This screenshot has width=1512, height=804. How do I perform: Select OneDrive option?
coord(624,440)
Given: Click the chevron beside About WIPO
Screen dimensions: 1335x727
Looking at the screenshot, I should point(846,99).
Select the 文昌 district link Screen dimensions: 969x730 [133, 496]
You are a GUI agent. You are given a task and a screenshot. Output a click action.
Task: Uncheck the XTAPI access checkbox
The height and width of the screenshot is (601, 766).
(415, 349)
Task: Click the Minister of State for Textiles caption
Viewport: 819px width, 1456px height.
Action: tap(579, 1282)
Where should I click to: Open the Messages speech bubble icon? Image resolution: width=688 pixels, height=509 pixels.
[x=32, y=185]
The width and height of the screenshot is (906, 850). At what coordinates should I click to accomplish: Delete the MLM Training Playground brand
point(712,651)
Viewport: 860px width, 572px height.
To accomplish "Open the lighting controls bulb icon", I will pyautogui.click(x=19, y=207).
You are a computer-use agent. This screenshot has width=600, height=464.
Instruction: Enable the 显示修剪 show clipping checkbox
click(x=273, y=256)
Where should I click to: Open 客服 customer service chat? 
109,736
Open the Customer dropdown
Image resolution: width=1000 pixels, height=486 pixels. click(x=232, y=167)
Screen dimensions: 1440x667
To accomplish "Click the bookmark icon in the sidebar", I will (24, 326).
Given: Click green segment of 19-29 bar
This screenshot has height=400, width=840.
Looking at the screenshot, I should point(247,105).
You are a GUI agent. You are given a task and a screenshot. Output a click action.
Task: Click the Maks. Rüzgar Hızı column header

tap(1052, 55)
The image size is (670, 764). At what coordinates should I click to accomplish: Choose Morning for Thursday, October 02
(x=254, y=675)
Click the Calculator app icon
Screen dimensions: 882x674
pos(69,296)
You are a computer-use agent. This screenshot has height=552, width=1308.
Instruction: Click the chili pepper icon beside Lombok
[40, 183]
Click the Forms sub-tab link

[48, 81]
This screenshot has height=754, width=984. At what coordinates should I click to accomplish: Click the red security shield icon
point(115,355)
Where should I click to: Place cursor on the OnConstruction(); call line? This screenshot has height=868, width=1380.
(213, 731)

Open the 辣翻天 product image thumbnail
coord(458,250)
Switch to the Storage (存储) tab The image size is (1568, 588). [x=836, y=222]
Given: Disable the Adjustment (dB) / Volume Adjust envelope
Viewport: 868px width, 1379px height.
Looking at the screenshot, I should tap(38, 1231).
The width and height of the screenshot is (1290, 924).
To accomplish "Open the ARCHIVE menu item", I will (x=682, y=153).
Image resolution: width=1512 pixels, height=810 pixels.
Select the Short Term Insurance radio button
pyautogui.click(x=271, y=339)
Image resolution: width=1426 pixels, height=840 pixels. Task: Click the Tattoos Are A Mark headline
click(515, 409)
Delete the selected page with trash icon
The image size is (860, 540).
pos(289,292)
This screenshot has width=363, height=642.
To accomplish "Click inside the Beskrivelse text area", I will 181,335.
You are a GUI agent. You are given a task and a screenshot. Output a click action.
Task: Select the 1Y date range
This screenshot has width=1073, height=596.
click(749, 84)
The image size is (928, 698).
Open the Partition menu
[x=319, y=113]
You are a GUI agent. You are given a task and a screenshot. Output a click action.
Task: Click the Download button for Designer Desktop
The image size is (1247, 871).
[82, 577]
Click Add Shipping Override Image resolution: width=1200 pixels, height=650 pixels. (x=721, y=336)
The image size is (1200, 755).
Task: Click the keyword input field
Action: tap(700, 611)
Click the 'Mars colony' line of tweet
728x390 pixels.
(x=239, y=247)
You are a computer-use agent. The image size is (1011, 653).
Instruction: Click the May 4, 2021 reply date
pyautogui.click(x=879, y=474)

DIRECTIONS FOR THIS TASK: Tally up the lines in the preceding listing that contain the string "computer". Respond with the number and nothing else.

EXERCISE SOLUTION: 3